Notes on Migrating from SGE to Slurm

  • Both SGE and Slurm are job schedulers but have a very different set of options on the command line and in job-scripts. So you need to convert your existing SGE scripts to SLURM - documentation to help you with the transition is in preparation.
  • On our clusters we are providing a script to help you convert SGE job-scripts to their Slurm counterpart:
    /usr/site/hpc/bin/sge2slurm.py
    Please check the output whether it reflects your intentions before submitting your modified job script.
  • We are planning to offer short introductory workshops about migrating from SGE to Slurm. Details and proposed dates for appointments will follow.

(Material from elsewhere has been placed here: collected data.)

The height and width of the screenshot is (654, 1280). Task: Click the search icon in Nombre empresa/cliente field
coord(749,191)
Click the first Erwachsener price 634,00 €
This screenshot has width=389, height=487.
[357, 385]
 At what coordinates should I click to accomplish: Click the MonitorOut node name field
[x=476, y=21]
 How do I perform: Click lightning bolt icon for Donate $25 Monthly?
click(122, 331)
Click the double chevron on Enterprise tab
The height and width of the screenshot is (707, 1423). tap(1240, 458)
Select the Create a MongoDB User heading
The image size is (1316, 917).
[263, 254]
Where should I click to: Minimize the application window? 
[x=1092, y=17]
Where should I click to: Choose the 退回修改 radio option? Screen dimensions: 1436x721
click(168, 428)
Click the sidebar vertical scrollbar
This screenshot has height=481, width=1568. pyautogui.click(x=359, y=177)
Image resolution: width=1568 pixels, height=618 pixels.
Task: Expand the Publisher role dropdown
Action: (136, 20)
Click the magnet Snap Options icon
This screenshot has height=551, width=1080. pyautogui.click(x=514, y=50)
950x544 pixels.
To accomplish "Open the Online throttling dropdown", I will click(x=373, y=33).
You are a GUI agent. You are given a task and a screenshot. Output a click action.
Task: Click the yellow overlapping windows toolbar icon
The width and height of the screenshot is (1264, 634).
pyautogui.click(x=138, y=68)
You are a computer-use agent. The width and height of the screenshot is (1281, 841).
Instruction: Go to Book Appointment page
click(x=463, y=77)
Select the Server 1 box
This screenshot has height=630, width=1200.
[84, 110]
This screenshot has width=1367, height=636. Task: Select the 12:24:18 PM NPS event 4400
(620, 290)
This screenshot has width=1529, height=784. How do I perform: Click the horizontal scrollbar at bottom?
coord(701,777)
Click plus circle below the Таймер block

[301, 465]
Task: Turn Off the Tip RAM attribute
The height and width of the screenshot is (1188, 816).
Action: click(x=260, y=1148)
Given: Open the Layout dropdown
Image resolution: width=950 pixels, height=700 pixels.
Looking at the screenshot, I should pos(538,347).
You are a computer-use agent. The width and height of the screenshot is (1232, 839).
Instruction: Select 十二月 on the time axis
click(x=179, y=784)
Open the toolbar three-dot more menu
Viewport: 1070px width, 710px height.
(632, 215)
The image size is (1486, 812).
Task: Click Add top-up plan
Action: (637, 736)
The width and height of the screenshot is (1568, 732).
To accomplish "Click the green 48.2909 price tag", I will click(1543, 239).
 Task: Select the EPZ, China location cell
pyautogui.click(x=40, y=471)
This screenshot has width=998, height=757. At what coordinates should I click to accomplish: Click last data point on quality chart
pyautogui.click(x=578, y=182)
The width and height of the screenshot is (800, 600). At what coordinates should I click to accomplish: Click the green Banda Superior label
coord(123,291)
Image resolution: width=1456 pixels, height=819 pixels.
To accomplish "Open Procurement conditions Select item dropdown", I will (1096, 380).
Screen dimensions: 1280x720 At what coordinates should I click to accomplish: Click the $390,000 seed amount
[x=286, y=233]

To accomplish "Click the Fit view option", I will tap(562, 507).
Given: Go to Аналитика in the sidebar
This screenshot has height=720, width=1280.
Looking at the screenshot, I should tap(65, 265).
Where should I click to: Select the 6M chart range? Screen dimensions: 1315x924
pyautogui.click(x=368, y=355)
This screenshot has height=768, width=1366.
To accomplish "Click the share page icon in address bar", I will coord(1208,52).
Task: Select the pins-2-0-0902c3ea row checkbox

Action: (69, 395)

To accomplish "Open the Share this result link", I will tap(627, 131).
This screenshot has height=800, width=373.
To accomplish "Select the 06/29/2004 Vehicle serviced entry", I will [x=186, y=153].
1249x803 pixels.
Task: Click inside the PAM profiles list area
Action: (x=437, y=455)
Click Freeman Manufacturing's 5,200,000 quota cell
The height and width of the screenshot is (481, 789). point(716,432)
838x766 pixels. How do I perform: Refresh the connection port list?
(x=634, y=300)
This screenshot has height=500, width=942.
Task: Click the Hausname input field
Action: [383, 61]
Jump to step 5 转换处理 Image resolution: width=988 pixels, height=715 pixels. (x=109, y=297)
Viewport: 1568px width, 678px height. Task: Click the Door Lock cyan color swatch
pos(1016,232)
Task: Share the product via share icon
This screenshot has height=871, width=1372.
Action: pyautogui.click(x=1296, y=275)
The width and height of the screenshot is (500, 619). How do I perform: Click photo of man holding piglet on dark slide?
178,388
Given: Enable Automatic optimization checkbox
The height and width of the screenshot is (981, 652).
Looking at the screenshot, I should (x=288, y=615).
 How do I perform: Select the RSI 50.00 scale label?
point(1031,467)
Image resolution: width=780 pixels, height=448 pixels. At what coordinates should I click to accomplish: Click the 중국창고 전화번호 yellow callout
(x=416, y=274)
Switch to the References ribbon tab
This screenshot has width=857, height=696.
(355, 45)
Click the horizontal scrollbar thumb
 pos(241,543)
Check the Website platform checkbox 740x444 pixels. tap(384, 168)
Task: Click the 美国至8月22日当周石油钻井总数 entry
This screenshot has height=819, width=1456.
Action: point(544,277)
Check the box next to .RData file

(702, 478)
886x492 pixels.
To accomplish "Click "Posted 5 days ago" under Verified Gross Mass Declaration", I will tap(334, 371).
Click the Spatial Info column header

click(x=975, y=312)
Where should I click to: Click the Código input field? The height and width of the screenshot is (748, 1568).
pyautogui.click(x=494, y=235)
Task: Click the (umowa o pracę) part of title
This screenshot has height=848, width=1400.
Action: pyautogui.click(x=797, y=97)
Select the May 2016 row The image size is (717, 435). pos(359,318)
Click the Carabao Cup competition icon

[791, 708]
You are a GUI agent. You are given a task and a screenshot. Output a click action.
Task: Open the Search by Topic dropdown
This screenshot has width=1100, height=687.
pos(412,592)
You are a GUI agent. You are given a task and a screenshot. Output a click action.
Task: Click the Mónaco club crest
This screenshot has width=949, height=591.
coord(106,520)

For details, see the Slurm tutorial.

How to Access LEO5

  • All existing LEO users will have access to LEO5. Connect to LEO5 via
      ssh cXXXyyyy@leo5.uibk.ac.at

What Happens to the Existing Clusters

  • LEO3e and LEO4 operation will continue. Central components are covered by maintenance contracts until March 2024 (LEO3e) and November 2024 (LEO4).
  • LEO3 has been dismantled. Part of its hardware will replace the LCC2 teaching cluster (LCC3).
  • MACH2 is past End Of Life as of March 31, 2023. Jobs with up to 2TB/3TB local memory can be run on LEO5 (5 nodes with 2TB) / LEO4 (1 node with 3TB). Currently, no direct replacement is in sight for larger jobs. The ZID and the Research Area Scientific Computing have contacted currently active users about their needs and possible mitigations in the near future.
    Currently, there appears to be no urgent need for a machine with more than 3TB single-node memory. Should the need arise in the future, interested users are encouraged to contact the Research Area Scientific Computing at their earliest convenience.